Most of McLary’s students participate in the University’s study-abroad program in Salzburg, Austria, where she studied as an undergraduate student.“I have allowed the strong connection to Salzburg to serve as a cultural underpinning in my courses, tapping into students’ experiences abroad and anticipating the experiences of students before they depart,” she says.

Scott Knackstedt is among the many UP alumni who were encouraged by McLary to apply for a Fulbright Scholarship. He was one of only 18, and the only American, to be offered a Fulbright in Austria in 2006-07. The experience opened up new opportunities for Knackstedt, who has worked as a consultant in international governmental affairs since 2009.

“I would not be in the position I am in today without Dr. McLary’s support,” Knackstedt said. “Dr. Laura McLary is someone who continues to reach out to her students, witness their potential, and bring out the best in each of them.”

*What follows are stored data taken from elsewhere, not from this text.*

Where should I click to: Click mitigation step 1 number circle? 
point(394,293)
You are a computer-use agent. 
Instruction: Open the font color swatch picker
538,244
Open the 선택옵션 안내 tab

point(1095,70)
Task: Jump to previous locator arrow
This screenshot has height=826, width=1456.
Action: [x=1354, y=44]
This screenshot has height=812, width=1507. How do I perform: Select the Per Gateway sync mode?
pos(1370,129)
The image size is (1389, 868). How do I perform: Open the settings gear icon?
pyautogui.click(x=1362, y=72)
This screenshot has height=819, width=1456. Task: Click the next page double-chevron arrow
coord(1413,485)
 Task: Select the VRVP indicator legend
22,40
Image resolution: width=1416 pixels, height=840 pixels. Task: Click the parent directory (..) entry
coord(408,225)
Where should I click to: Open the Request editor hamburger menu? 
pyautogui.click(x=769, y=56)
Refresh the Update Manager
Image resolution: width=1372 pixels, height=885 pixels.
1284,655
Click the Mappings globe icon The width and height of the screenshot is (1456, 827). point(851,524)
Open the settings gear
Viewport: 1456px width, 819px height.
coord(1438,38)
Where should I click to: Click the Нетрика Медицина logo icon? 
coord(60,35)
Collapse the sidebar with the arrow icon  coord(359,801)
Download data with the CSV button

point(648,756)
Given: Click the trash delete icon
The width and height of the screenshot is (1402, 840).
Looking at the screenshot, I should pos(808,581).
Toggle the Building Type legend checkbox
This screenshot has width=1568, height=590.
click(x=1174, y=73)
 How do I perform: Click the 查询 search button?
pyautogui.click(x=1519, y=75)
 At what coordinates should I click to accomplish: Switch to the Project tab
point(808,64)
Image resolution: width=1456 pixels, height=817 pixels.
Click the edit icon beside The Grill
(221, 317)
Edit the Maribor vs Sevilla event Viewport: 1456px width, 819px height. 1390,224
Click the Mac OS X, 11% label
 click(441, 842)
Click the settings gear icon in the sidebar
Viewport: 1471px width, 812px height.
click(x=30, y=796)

Katy Caldwell, another former student, said “Dr. McLary has the rare ability to make her students feel comfortable and challenged at the same time. She accomplishes this by making every student feel valued as an individual learner.”

“Dr. McLary is an extraordinary German professor, but her University-wide leadership regarding global and intercultural competency is also widely recognized and greatly appreciated,” stated Thomas Greene, University provost. “She leads a collaborative group of faculty and staff who collectively are advancing opportunities for students to develop and hone the skills and attitudes for global competence. Her boundless energy and contagious passion are among the many attributes making her a great colleague.”

McLary expressed her gratitude for her current and former students who “inspire me on a daily basis.” She adds that she is indebted to her UP colleagues “who are a constant source of support.”

“Professionally, I am glad that this award will bring attention to the strong culture of teaching we cultivate here at the University of Portland,” she said. “I am especially delighted that it will bring attention to the way those of us in German Studies in the USA bring creativity to our teaching, making it a fully relevant area of study for university students to support their development as literate and articulate global citizens.”

McLary has taught German at UP since 1999 and served as the chair of the International Languages and Cultures program from 2004-07. Prior to coming to UP, she was a professor of German at the University of Mississippi in Oxford, Miss., for three years. She earned both a Ph.D. and master’s degree in German language and literature from University of Massachusetts Amherst. She earned a bachelor’s degree in German and international studies from Bowling Green State University in Ohio.

As a high school student in Ohio, she decided to study German because she wanted to “gain access to the rest of the world.” Her passion for German studies developed as an undergraduate in college, studying abroad in Salzburg, Austria.

“I fell in love with the ambiguities of the culture, especially its strong literary and arts tradition.”